WHAT THIS TASK INVOLVES — In this exercise, return only the lines that run from the line with "724x700 pixels. Task: Click" to the end of the entries below, both included. Pictures are not copied.

DATASET RECORDS —

===

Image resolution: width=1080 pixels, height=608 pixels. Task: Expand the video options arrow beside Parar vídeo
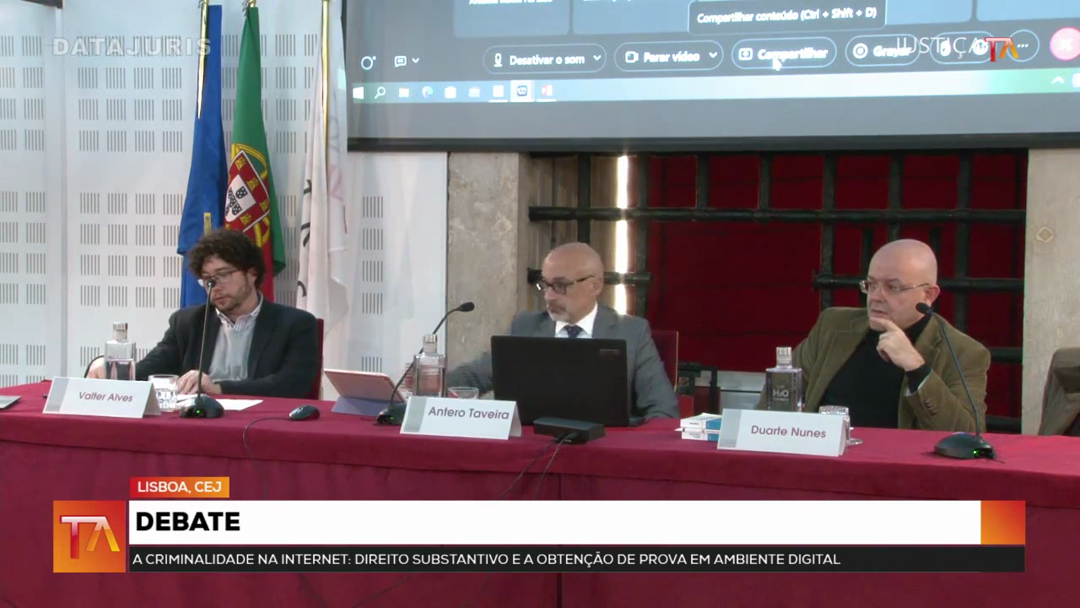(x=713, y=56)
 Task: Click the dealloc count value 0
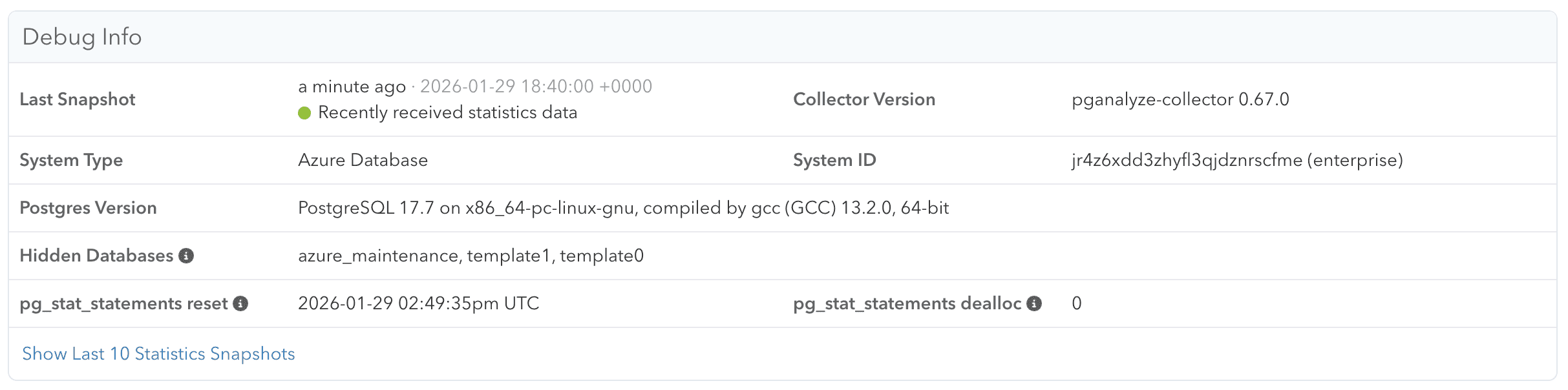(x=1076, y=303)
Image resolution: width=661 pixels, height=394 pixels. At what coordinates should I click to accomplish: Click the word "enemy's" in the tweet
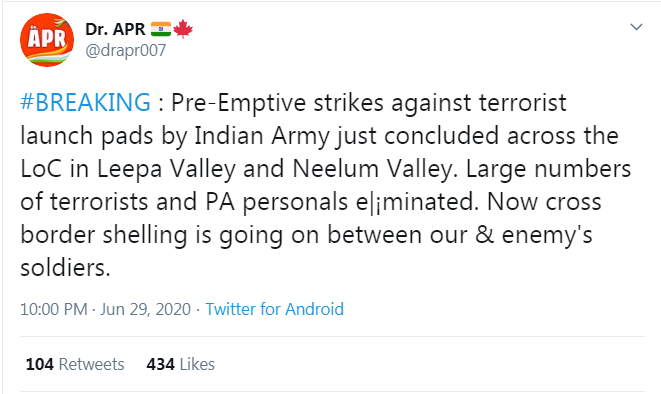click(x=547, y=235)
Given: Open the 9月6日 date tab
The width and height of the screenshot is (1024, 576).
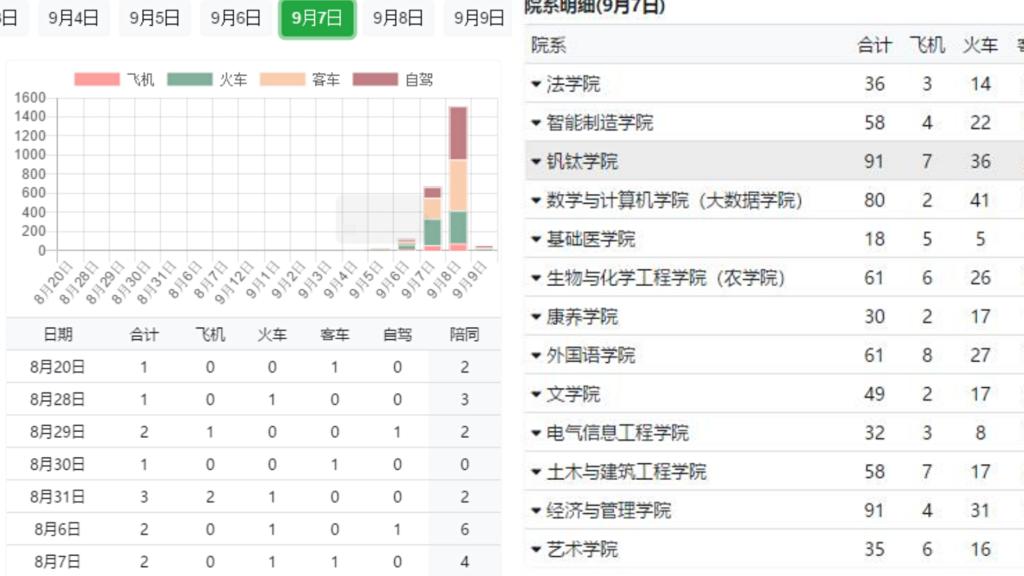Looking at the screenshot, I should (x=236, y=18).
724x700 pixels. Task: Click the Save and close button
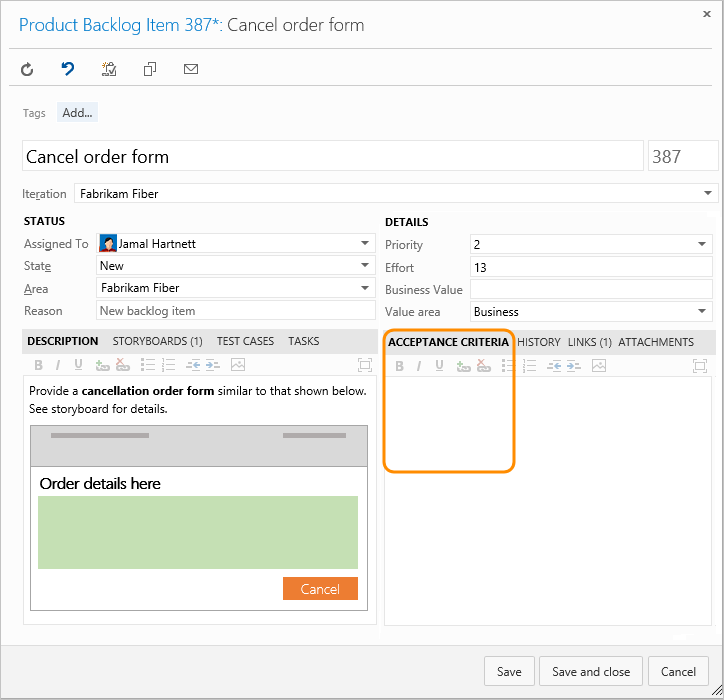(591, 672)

===

EXPECTED ANSWER —
724x700 pixels. Task: Click the Save and close button
(591, 672)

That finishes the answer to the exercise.